1. Introduction
Ce guide de pratique clinique couvre l’entièreté de la prise en charge des douleurs lombaires et radiculaires, depuis la première évaluation jusqu’à la reprise d’une activité professionnelle, y compris tous les types de traitements invasifs et non invasifs. Il se limite toutefois aux douleurs lombaires ª ou radiculaires qui ne sont pas causées par une pathologie sous-jacente spécifique sévère (infection, tumeur, ostéoporose, fracture, déformation structurelle, maladie inflammatoire, syndrome de la queue de cheval ou maladie neurologique grave).
Le terme « douleur lombaire » ne nécessite pas de définition particulière ; par contre, le terme « douleur radiculaire » est sujet à controverses. Dans ce guide de pratique clinique, nous définirons la douleur radiculaire comme une douleur des extrémités inférieures, siégeant dans un (ou plusieurs) dermatome(s). Chez certains patients, elle prédomine sur la lombalgie; chez d’autres, elle se manifeste de façon isolée. Les douleurs radiculaires ne présentent pas toutes une composante neuropathique (= douleur provoquée par une lésion du système nerveux) ; elles peuvent être associées ou non à des signes et symptômes neurologiques (insensibilité et/ou paresthésies dans le dermatome correspondant, perturbation des réflexes ou faiblesse motrice dans un myotome associé).
Ce guide de pratique clinique se veut multidisciplinaire ; il s’adresse à tous les dispensateurs de soins impliqués dans les lombalgies : kinésithérapeutes, médecins généralistes, spécialistes en médecine physique et réadaptation, anesthésistes-algologues, chirurgiens orthopédiques, neurochirurgiens, psychologues et autres cliniciens concernés par cette problématique.
1.1. Méthodologie
Les recommandations présentées ici proviennent en grande partie du guideline « Low back pain and sciatica in over 16s: assessment and management », publié par NICE le 30 novembre 2016.
Chacune des recommandations cliniques a été adaptée au contexte belge selon la méthode ADAPTE (www.adapte.org). Cette démarche a nécessité l’implication active d’un groupe multidisciplinaire de professionnels de la santé, appelé ci-après le Guideline Development Group (GDG).
Les différences entre la version belge et la version originale de NICE sont clairement soulignées dans le rapport scientifique.

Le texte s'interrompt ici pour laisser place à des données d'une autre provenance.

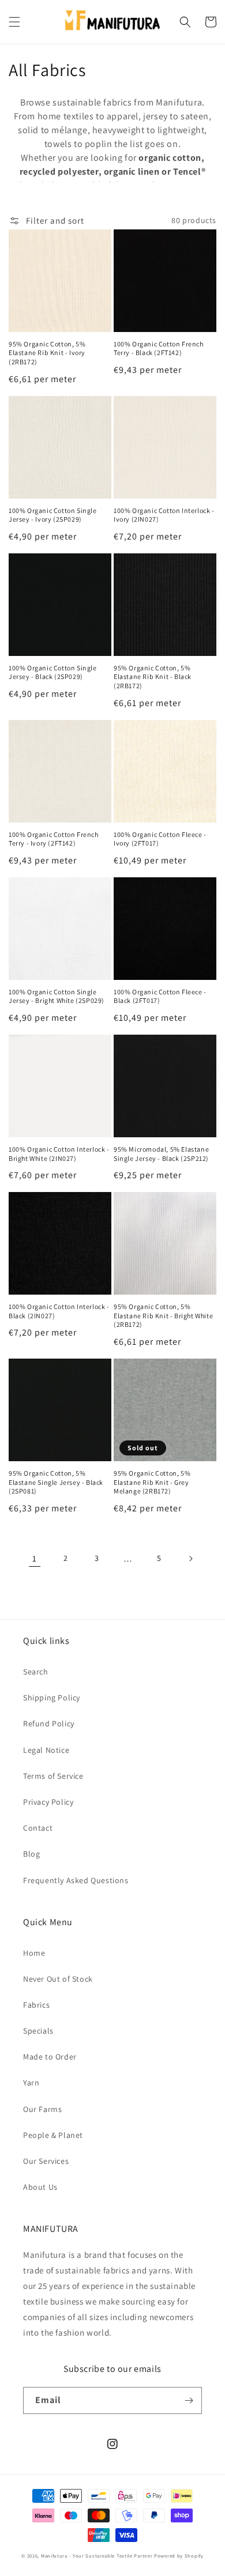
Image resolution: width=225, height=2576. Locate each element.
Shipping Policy (51, 1697)
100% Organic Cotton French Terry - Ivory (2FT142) (54, 839)
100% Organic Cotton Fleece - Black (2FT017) (160, 996)
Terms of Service (53, 1776)
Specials (38, 2031)
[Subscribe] (188, 2400)
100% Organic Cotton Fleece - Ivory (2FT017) (160, 839)
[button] (14, 22)
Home (34, 1953)
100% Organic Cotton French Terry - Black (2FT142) (159, 348)
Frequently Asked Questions (76, 1880)
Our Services (46, 2161)
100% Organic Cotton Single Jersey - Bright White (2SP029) (56, 996)
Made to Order (50, 2056)
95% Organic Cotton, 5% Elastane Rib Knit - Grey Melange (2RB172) (152, 1482)
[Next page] (190, 1558)
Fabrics (36, 2005)
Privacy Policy (48, 1802)
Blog (31, 1854)
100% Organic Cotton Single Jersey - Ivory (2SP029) (53, 515)
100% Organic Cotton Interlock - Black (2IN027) (59, 1311)
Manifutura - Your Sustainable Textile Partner (97, 2555)
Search (35, 1671)
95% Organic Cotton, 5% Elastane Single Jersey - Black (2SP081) (56, 1482)
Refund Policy (48, 1723)
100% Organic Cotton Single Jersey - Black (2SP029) (53, 672)
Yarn (31, 2082)
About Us (40, 2187)
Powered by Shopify (179, 2555)
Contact (37, 1828)
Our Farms (42, 2109)
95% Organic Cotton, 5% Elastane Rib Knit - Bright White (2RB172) (163, 1315)
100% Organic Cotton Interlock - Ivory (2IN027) (164, 515)
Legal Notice (46, 1750)
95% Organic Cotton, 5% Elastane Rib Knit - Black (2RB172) (153, 676)
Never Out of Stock (58, 1979)
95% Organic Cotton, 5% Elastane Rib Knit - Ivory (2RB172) (47, 353)
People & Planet (53, 2135)
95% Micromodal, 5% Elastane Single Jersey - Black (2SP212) (161, 1154)
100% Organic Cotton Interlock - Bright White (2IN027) (59, 1154)
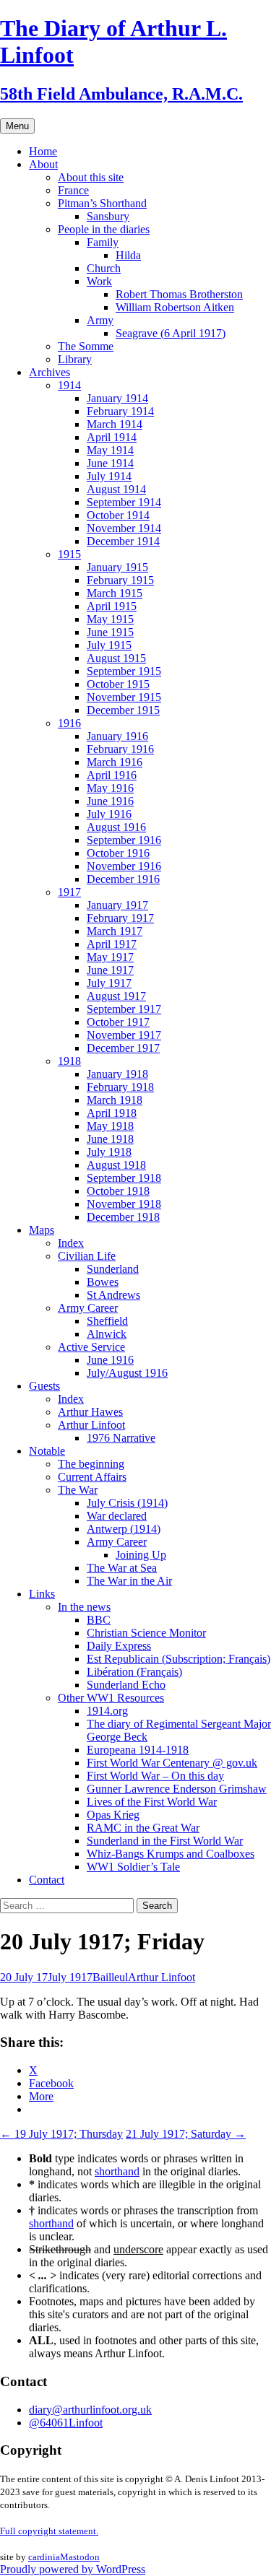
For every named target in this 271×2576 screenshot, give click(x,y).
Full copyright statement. (49, 2530)
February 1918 (120, 1087)
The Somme (85, 346)
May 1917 (110, 957)
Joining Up (141, 1555)
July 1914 (109, 476)
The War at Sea (122, 1568)
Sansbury (108, 216)
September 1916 (124, 840)
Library (75, 359)
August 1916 (116, 827)
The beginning (91, 1464)
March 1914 (114, 424)
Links (42, 1594)
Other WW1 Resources (111, 1698)
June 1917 (110, 970)
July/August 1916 (127, 1373)
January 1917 (117, 905)
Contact (46, 1880)
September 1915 (124, 671)
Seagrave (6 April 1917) (170, 333)
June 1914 (110, 463)
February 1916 (120, 749)
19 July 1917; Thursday (61, 2134)
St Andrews (113, 1295)
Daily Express (119, 1646)
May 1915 (110, 619)
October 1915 (118, 684)
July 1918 (109, 1152)
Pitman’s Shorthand (102, 203)
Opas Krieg (113, 1815)
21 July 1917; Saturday (186, 2134)
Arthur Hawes (90, 1412)
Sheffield (107, 1321)
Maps (41, 1230)
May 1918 (110, 1126)
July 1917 (109, 983)
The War (78, 1490)
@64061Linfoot (66, 2422)
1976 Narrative (121, 1438)
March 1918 (114, 1100)
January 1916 (117, 736)
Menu (17, 126)
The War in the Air (129, 1581)
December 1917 (123, 1048)
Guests (44, 1386)
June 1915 (110, 632)
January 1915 (117, 567)
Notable (47, 1451)
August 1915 (116, 658)
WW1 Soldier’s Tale (133, 1867)
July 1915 (109, 645)
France (73, 190)
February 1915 (120, 580)
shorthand (117, 2171)
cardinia (44, 2556)
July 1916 (109, 814)
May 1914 (110, 450)
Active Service (91, 1347)
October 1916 (118, 853)
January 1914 (117, 398)
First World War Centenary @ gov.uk (172, 1763)
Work (99, 281)
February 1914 (120, 411)
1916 (69, 723)
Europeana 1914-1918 (138, 1750)
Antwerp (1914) (123, 1529)
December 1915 (123, 710)
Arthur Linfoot (91, 1425)
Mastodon (80, 2556)
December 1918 (123, 1217)
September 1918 (124, 1178)
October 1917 (118, 1022)
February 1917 (120, 918)
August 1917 (116, 996)
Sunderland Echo (126, 1685)
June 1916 (110, 801)
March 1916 (114, 762)
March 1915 (114, 593)
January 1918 (117, 1074)
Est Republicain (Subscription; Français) (178, 1659)
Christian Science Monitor (146, 1633)
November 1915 (124, 697)
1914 (69, 385)
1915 (69, 554)
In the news (84, 1607)
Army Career (88, 1308)
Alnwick (106, 1334)
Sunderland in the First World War (165, 1841)
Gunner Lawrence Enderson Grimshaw (177, 1789)
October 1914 (118, 515)
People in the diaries (104, 229)
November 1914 (124, 528)
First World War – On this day (155, 1776)
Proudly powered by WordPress (72, 2569)
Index (71, 1243)
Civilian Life (87, 1256)
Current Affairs (92, 1477)
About (43, 164)
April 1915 (112, 606)
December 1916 (123, 879)
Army (100, 320)
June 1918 (110, 1139)
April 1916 (112, 775)
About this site (91, 177)
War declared (117, 1516)
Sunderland (113, 1269)
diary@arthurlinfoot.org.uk (90, 2409)
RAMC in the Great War (143, 1828)
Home (43, 151)
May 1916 (110, 788)
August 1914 (116, 489)
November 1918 (124, 1204)
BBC (99, 1620)
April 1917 (112, 944)
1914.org (107, 1711)
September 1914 (124, 502)
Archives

Chaque recommandation est caractérisée par un niveau de force qui traduit le degré de confiance que le GDG accorde au fait que les effets désirables d’une intervention sont plus importants que ses effets indésirables. Ce niveau est défini sur la base de quatre éléments : la qualité des données probantes, le rapport risques-bénéfices de l’intervention, les valeurs et préférences des cliniciens et des patients et enfin, une estimation du coût (utilisation des ressources). Pour chaque recommandation, le niveau de force fait l’objet d’une discussion au sein du GDG. Il est ensuite exprimé selon une formulation précise :
- « Proposer » = recommandation forte en faveur de l’intervention ;
- « Envisager » = recommandation faible en faveur de l’intervention ;
- « Ne pas proposer » = recommandation forte en défaveur de l’intervention ;
- « Ne pas proposer systématiquement » = recommandation faible en défaveur de l’intervention.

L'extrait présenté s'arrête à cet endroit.